WHAT IS NEEDED: Swap "legend" for "myth" in the lines running from the line that contains "being (938, 916)" through the end of the records, and reproduce only those lines with everything else unchanged.

SUPPLIED DATA:
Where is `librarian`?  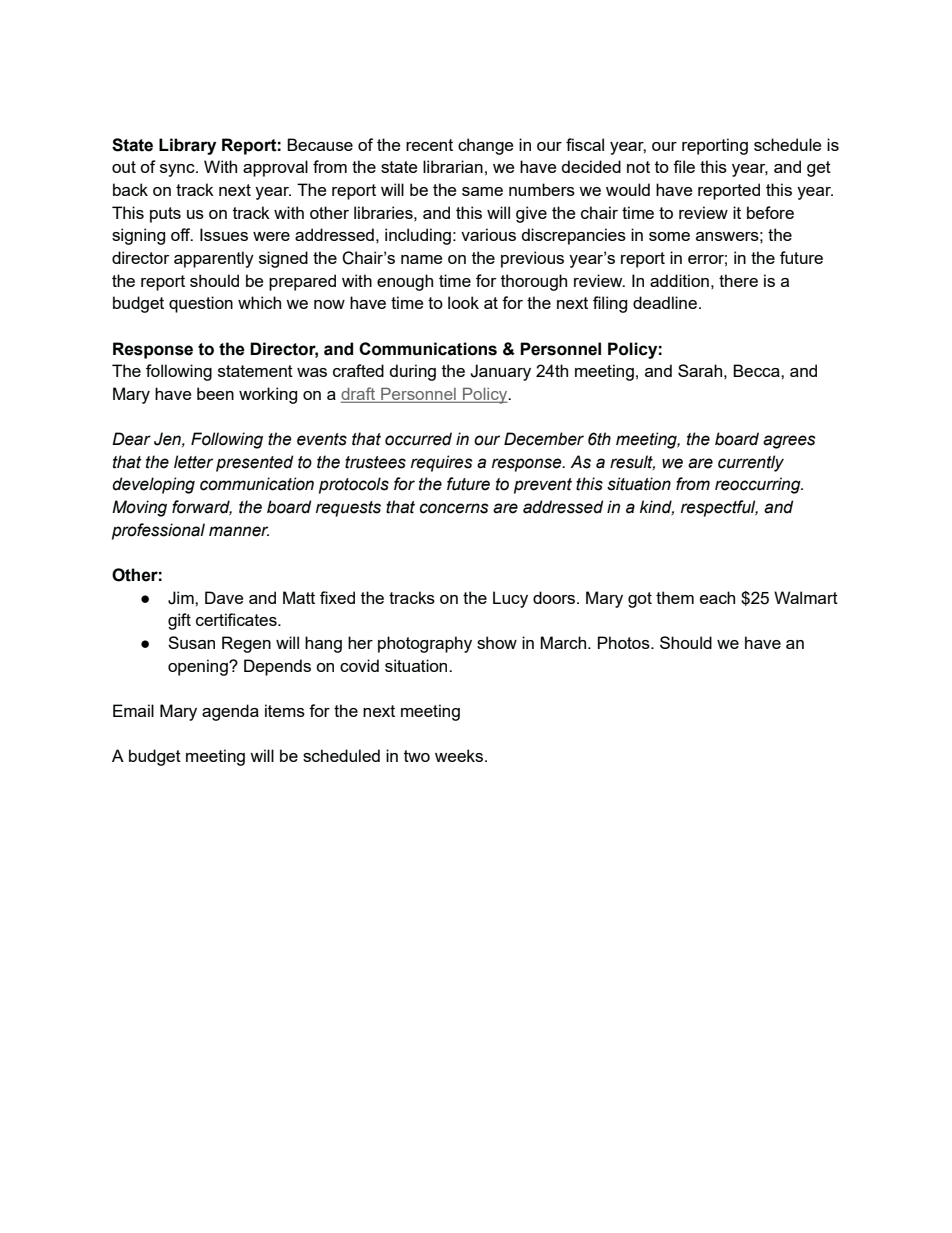 librarian is located at coordinates (453, 166).
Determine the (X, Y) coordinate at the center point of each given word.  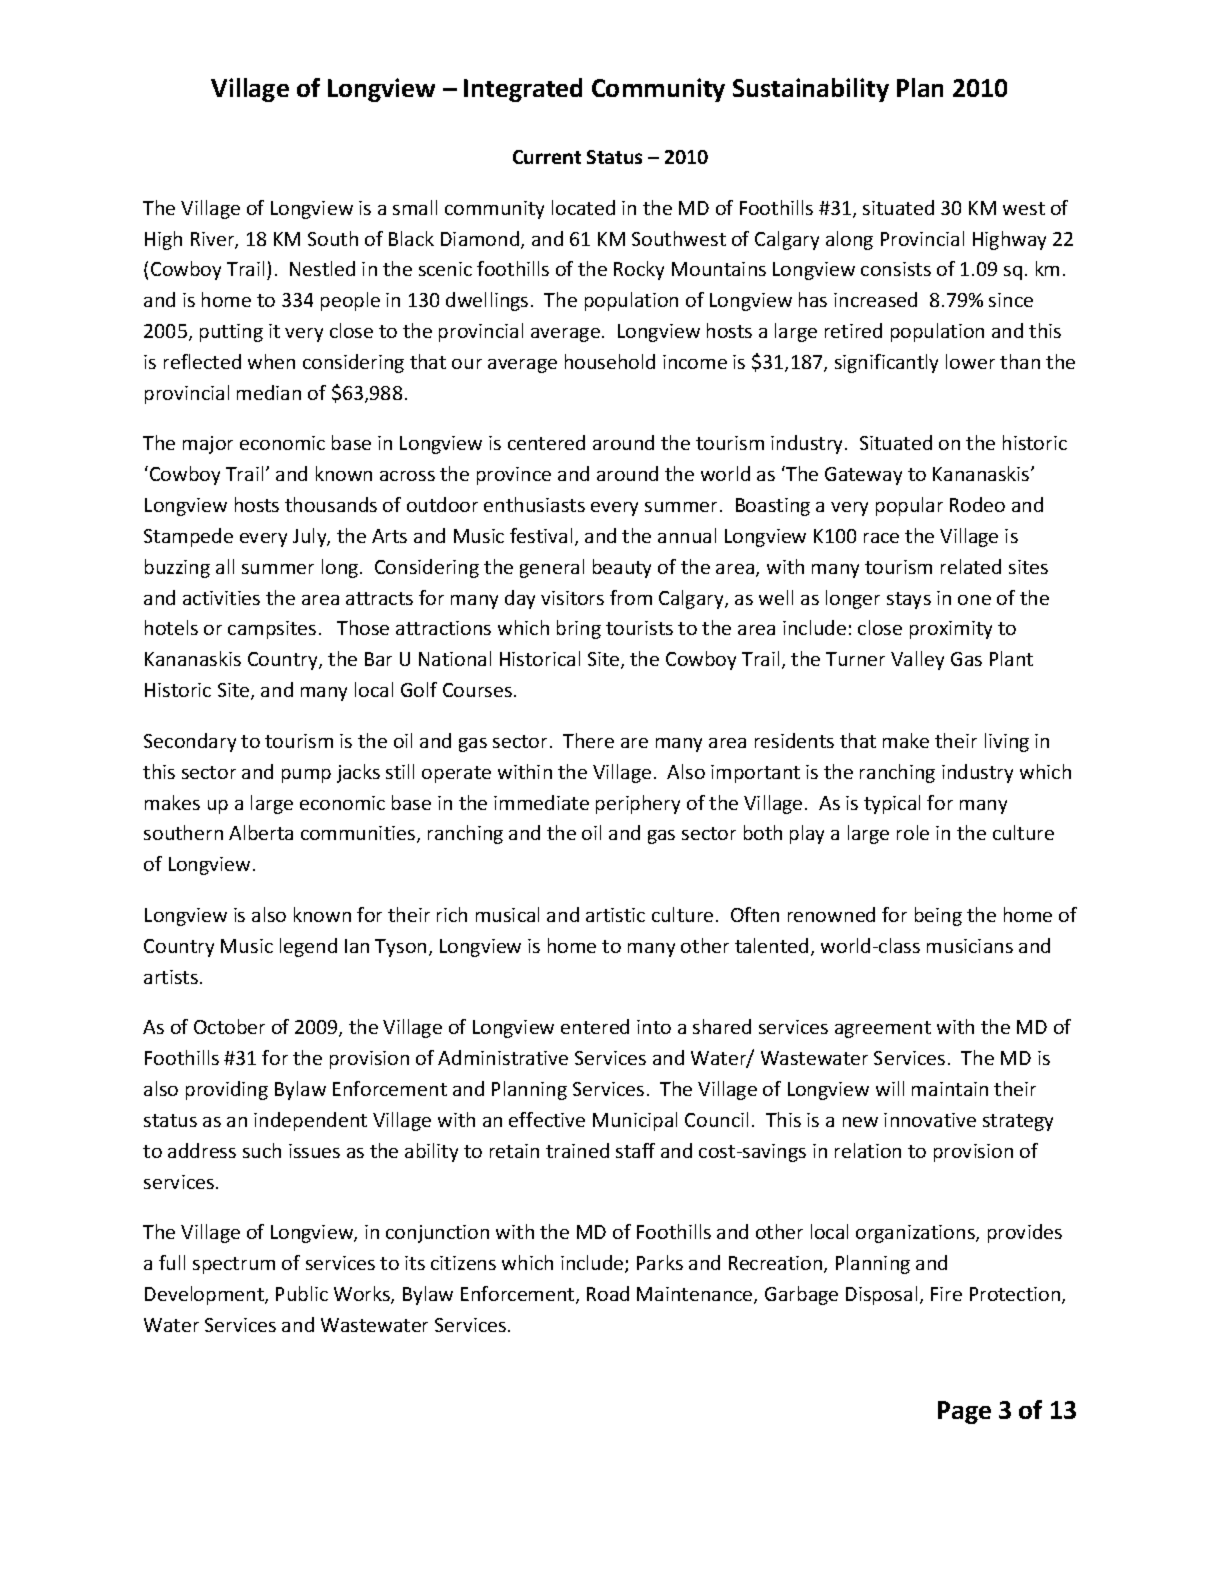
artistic (615, 915)
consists (896, 269)
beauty (622, 568)
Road (608, 1293)
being (938, 916)
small (415, 207)
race (881, 538)
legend (308, 947)
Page (964, 1412)
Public (302, 1293)
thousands (331, 504)
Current (547, 157)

TASK OUTPUT:
being (938, 916)
small (415, 207)
race (881, 538)
myth (308, 947)
Page (964, 1412)
Public (302, 1293)
thousands (331, 504)
Current (547, 157)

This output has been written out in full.